Conic Completion Day

Today I worked through poor concentration to finish the exercises from the review of conics. There wasn’t much left to do, in fact, because the five final exercises all called for tools from calculus that I have not reviewed yet.

Next up will be trigonometry. I didn’t start reading the appendix on that topic today, but I looked over it. I also did a little review of the Unit Circle (which, oddly, isn’t pictured in the review of trigonometry). I remember Mike, my high school math teacher for two out of three years, was very strong on the Unit Circle. He used to say that if he ever met us again as adults, his first question would be, “What’s $\sin\left(\frac{\pi}{6}\right)$?” I did remember the answer to that before my review today, so perhaps threatening years-late pop quizzes is an effective teaching technique.

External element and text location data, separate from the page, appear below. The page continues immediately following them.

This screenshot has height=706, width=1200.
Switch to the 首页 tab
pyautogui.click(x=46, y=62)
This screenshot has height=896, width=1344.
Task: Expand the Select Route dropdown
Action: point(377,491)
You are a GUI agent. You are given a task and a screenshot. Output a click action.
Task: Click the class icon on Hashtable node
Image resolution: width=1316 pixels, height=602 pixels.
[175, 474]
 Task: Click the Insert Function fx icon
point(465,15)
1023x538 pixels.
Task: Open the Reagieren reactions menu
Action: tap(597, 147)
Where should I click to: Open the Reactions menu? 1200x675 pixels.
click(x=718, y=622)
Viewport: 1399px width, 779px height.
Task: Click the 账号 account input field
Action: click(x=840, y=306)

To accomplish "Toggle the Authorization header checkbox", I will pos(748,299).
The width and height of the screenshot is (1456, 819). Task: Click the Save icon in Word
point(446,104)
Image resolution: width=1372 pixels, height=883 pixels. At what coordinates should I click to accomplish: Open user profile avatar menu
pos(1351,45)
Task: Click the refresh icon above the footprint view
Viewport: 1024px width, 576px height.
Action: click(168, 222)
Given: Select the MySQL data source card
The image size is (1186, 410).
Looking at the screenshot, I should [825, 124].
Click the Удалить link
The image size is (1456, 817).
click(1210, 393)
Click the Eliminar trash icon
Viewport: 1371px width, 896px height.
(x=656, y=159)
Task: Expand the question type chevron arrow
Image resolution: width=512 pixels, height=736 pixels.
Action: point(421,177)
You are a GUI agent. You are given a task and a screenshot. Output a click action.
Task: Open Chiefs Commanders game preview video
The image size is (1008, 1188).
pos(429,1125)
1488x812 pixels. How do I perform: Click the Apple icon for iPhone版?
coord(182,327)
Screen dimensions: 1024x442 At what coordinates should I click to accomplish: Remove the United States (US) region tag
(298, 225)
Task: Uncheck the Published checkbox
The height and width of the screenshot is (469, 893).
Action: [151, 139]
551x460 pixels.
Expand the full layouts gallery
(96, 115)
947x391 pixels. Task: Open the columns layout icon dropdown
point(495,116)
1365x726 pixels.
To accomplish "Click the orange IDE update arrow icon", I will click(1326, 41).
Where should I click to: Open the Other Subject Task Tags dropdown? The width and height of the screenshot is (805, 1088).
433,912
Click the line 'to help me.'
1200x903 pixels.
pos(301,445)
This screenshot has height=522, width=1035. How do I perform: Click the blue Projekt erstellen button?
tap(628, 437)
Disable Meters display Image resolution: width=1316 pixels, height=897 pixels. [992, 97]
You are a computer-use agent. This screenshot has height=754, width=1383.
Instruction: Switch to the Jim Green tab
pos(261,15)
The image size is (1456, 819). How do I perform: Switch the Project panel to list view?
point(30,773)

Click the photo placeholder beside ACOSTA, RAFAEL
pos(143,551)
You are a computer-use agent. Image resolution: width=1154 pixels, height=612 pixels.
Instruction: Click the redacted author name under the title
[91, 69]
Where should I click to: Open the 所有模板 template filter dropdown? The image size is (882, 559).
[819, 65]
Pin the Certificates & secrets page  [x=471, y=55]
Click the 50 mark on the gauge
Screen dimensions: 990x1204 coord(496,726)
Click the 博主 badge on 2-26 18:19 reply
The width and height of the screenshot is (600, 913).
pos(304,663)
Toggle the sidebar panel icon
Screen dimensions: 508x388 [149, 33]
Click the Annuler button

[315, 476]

I reckon it’s about time I present my hand-waving argument that repeating decimals must represent rational numbers. I proved the converse in my post Rational-a-Rama with what I think most of my audience found a boring amount of rigor. Here I’m going to err far on the other side.

Consider the repeating decimal $x=0.\overline{142857}$.

Since $x$ repeats every six digits, multiplying $x$ by $10^6$ will yield another number with the same decimal part: $10^6x=142857.\overline{142857}$

Observe that $10^6x-x=142857.\overline{142857}-0.\overline{142857}=142857$.

Thus $(10^6-1)x=142857$ and $x=\frac{142857}{10^6-1}=\frac{142857}{999999}\text{.}$

Both $142857$ and $999999$ are integers, so it follows that $x=0.\overline{142857}$ is rational.

(In fact, $x=0.\overline{142857}=\frac{142857}{999999}=\frac{1}{7}$.)

A similar argument can be made about any repeating decimal, so any repeating decimal represents a rational number.

(Note that some repeating decimals do not begin repeating right after the decimal point. An example is $y=0.58\overline{3}$ (which is $\frac{7}{12}$). Multiplying $y$ by ten and subtracting $y$ from the result yields $10y-y=5.83\overline{3}-0.58\overline{3}=5.25$. This is not an integer, but it can be made one by multiplying by 100. This leaves the equation $100(10y-y)=525$, which can be used to show that $y$ is rational in the same manner as above.)

10 Replies to “Conic Completion Day”

  1. So it seems as if you now know that every rational number is a repeating decimal, and that every repeating decimal can be written as a fraction whose denominator has the form 999…9000…0. Every denominator – that is, every integer – therefore divides some number that looks like nines followed by zeros. Am I thinking about this right?

    This seems unexpected to me.

    Proving that by using your two theorems is very slick, but I wonder if there’s another way? Any thoughts?

    This is a genuine question to which I don’t know the answer, but if it catches your eye/mind/fingers/pencil I’d be very interested in what you learn.

  2. And on the unit circle, I remember years ago seeing in an educational supply catalogue a clock with angles in radians marked out on its face. ” Teach the unit circle,” said the ad, “Using the most watched object in your classroom.”